__Description of the task__: Among the records that follow, find each line holding the word "Thành" and copy it.

*** Opening Material to process ***

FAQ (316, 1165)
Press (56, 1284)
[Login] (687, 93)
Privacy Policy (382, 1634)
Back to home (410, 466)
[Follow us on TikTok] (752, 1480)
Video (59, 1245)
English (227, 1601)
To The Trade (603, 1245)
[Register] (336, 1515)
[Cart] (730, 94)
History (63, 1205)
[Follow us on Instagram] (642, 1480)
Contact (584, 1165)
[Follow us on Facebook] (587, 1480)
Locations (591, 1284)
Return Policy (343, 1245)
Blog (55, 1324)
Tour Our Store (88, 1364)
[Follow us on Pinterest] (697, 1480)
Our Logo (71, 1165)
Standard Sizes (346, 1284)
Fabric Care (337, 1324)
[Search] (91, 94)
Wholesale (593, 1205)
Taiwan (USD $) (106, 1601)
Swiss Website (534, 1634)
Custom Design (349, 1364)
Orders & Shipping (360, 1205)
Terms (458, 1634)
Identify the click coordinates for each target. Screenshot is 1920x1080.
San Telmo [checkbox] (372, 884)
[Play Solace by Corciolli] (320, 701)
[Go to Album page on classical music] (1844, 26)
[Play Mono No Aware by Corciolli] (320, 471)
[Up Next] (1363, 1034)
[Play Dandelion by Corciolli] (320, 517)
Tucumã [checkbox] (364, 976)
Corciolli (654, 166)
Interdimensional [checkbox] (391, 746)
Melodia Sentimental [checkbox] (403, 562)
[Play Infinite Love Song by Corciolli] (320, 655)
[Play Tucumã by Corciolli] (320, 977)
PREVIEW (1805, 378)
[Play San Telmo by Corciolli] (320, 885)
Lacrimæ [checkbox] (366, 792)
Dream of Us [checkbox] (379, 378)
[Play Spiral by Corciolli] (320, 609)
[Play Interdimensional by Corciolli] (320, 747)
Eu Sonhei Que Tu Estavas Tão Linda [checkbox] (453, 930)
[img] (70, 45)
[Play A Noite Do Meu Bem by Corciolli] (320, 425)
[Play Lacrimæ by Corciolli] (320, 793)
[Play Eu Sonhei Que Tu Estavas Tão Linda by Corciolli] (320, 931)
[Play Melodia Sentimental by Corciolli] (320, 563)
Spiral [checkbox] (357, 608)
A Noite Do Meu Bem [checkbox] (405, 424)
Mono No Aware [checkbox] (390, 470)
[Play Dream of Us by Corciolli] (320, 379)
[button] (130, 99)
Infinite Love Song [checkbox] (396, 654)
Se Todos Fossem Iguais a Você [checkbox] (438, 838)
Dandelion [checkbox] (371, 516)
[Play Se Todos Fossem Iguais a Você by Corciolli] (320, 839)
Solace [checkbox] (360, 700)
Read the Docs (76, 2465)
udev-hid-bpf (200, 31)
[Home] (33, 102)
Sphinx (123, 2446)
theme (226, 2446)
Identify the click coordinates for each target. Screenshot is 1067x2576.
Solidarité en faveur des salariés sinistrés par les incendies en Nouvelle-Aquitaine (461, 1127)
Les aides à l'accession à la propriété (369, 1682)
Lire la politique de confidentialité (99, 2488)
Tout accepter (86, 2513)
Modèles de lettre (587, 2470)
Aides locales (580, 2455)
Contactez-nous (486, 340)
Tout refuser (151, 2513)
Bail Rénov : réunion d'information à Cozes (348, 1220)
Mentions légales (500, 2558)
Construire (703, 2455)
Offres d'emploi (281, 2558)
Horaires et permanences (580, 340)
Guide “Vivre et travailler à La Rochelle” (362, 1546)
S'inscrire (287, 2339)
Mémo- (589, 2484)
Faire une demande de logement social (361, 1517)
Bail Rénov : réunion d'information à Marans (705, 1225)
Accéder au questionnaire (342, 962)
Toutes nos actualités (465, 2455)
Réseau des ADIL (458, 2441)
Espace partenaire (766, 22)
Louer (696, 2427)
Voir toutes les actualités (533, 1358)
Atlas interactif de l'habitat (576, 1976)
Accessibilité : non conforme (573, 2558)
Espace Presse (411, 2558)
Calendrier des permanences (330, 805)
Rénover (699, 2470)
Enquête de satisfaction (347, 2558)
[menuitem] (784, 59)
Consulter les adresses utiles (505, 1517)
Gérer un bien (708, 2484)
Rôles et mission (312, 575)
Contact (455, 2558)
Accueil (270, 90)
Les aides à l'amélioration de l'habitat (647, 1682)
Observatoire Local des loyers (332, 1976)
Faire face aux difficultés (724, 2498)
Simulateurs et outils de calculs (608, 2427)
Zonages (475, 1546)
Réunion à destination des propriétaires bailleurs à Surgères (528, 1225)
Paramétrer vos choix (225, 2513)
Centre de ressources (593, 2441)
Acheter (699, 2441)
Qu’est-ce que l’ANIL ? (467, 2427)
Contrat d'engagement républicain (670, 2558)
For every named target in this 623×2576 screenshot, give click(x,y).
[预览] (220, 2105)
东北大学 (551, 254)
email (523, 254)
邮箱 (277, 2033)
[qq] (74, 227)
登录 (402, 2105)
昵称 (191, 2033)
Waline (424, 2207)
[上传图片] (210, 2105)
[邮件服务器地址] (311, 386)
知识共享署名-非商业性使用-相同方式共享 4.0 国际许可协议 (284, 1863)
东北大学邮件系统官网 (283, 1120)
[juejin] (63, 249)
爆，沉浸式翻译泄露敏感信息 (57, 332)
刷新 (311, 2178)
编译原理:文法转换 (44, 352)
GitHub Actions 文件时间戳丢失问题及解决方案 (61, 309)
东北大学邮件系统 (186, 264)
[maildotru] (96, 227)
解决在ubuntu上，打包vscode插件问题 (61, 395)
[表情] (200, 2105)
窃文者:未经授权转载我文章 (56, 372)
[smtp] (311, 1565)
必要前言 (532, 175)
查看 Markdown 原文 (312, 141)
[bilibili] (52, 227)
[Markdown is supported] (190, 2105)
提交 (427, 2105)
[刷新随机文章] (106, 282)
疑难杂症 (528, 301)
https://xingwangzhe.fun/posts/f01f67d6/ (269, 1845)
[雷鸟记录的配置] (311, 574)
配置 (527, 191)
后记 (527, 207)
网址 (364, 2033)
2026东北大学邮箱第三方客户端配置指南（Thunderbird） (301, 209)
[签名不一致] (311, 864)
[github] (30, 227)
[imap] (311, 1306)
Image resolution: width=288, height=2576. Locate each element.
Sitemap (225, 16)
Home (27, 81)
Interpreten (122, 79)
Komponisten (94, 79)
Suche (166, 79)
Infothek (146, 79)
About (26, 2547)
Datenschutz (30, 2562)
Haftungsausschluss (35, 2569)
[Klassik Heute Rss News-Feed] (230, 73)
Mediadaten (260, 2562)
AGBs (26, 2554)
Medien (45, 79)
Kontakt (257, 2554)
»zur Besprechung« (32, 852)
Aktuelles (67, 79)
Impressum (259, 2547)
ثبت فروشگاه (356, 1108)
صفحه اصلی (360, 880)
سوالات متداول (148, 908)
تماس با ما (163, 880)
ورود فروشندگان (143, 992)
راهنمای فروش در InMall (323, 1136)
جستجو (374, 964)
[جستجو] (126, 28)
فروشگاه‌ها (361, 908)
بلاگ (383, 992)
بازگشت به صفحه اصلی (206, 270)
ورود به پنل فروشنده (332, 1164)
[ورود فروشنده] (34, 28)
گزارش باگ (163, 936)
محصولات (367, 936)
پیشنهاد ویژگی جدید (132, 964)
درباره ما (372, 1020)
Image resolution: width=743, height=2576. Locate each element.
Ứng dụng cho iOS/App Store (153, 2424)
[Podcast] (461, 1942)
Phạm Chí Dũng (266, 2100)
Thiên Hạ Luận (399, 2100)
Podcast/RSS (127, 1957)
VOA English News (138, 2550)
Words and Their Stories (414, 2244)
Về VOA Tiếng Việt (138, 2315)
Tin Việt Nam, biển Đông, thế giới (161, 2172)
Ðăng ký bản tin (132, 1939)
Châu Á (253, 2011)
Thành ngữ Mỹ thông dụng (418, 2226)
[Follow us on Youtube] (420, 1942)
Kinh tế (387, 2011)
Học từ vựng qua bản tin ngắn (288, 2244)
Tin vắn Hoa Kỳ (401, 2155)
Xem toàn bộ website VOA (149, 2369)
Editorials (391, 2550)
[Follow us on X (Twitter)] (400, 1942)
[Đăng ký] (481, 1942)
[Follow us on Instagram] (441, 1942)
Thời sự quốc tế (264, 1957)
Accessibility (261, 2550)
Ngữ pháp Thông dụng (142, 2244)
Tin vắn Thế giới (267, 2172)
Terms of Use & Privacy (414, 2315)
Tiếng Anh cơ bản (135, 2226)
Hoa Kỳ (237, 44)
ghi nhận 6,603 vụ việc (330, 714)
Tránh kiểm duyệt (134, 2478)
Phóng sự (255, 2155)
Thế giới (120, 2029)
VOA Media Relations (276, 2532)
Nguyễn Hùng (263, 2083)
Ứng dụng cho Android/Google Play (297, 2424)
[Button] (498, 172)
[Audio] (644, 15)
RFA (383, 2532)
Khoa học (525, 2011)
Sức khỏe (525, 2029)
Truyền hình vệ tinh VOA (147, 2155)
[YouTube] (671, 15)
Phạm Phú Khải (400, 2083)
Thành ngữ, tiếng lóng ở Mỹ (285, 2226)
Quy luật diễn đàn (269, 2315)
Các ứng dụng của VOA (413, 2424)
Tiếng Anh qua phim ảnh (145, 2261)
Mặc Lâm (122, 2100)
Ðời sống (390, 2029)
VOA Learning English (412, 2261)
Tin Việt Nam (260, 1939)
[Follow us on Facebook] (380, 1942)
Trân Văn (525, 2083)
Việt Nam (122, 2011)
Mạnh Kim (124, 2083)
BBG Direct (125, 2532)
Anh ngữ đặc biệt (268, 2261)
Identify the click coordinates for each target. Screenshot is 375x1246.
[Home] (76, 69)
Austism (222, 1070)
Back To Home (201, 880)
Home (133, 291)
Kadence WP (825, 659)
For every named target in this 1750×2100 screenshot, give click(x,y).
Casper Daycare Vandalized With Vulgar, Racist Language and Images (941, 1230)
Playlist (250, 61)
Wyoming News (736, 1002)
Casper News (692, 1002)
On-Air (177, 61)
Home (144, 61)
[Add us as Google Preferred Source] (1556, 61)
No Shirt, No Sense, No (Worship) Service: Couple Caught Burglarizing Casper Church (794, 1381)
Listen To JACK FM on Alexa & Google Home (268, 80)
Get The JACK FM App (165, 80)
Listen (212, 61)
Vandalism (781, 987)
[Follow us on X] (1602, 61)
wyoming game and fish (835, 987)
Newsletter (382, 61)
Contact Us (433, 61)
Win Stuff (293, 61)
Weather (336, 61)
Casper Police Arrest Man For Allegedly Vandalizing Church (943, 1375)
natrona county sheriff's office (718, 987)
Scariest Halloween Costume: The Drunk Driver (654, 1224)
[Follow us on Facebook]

*** Closing Material to process ***

__Solution for this problem__:
Thành ngữ Mỹ thông dụng (418, 2226)
Thành ngữ, tiếng lóng ở Mỹ (285, 2226)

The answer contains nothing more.